Beginning with the line that has "Switch to the Weekly view", write out each line down to the end of the records below exactly, and include no pictures.

GIVEN DATA below:

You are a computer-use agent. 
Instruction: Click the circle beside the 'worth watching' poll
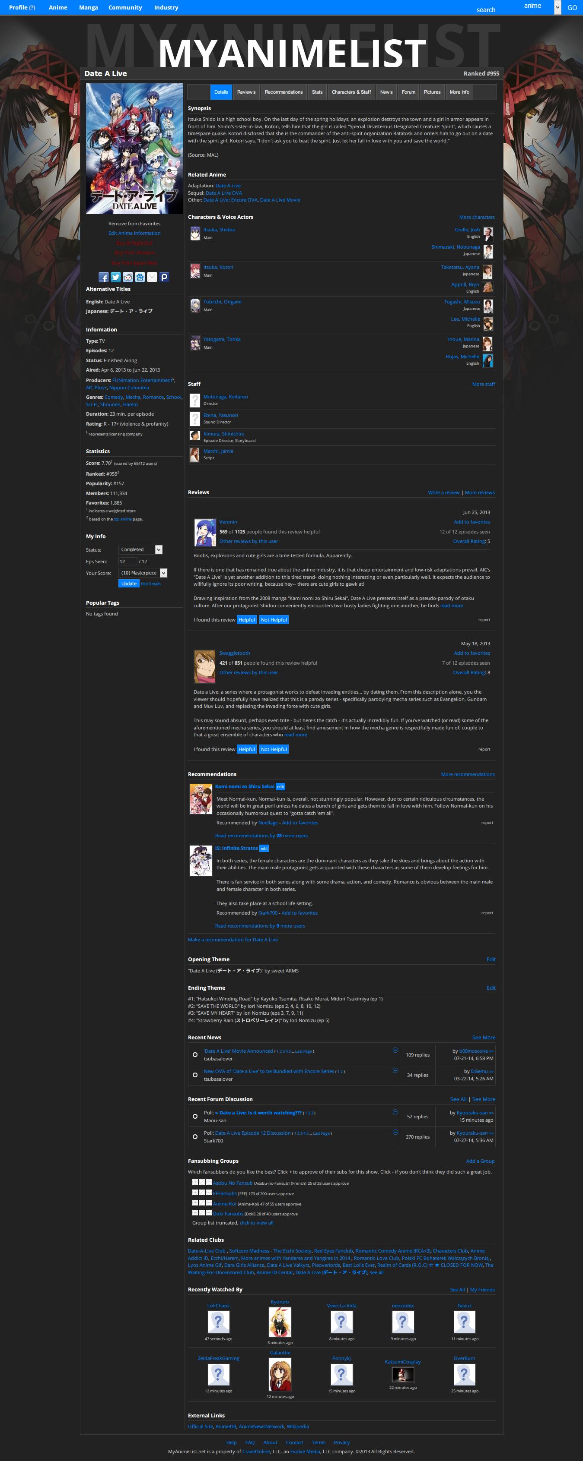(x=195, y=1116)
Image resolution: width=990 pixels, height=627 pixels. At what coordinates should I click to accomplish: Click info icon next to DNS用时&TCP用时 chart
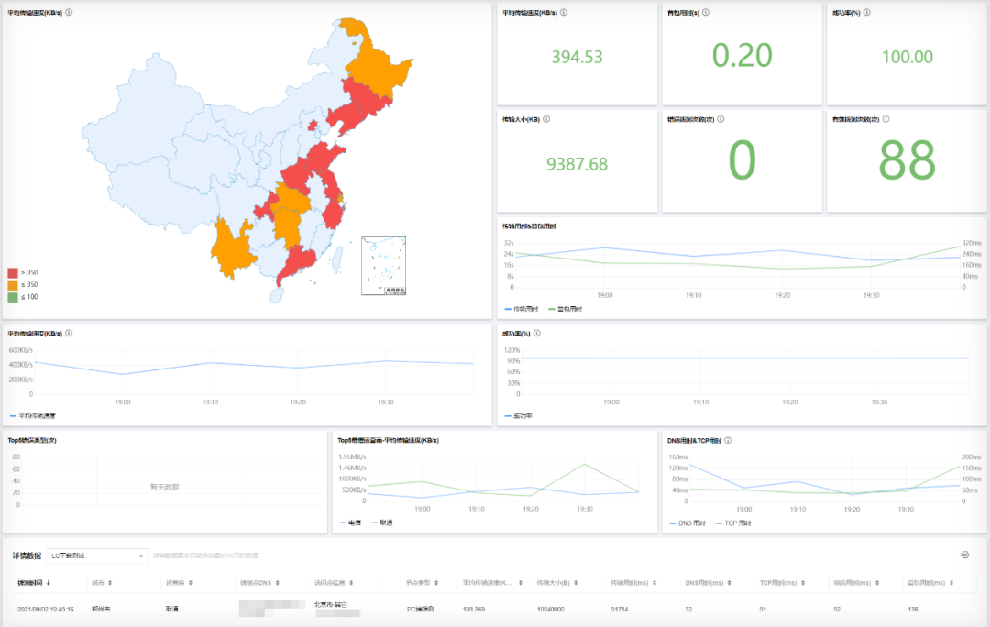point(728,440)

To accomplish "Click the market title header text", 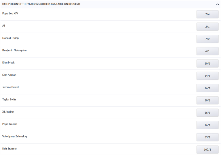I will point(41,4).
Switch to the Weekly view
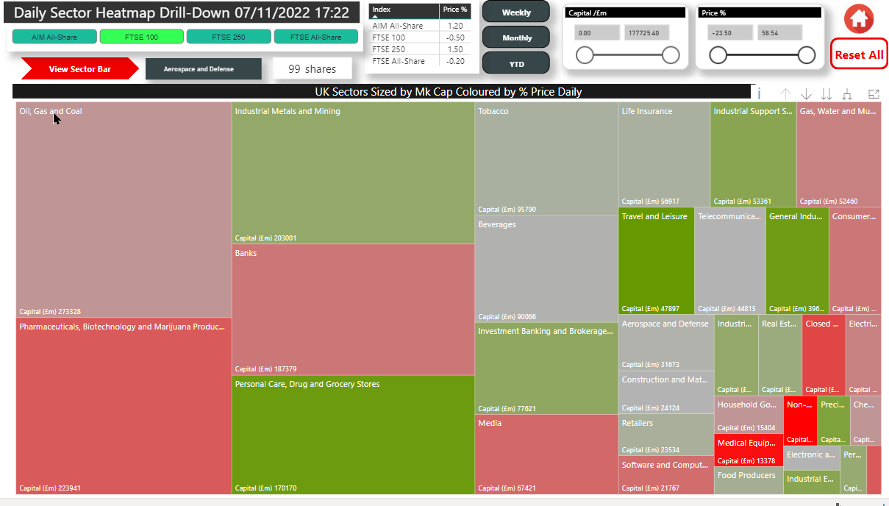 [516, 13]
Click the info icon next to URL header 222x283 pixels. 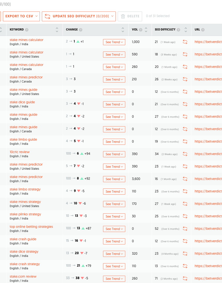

End of GIVEN DATA.

# RESPONSE TO THIS TASK
Switch to the Weekly view
 [516, 13]
Click the info icon next to URL header 222x283 pixels. 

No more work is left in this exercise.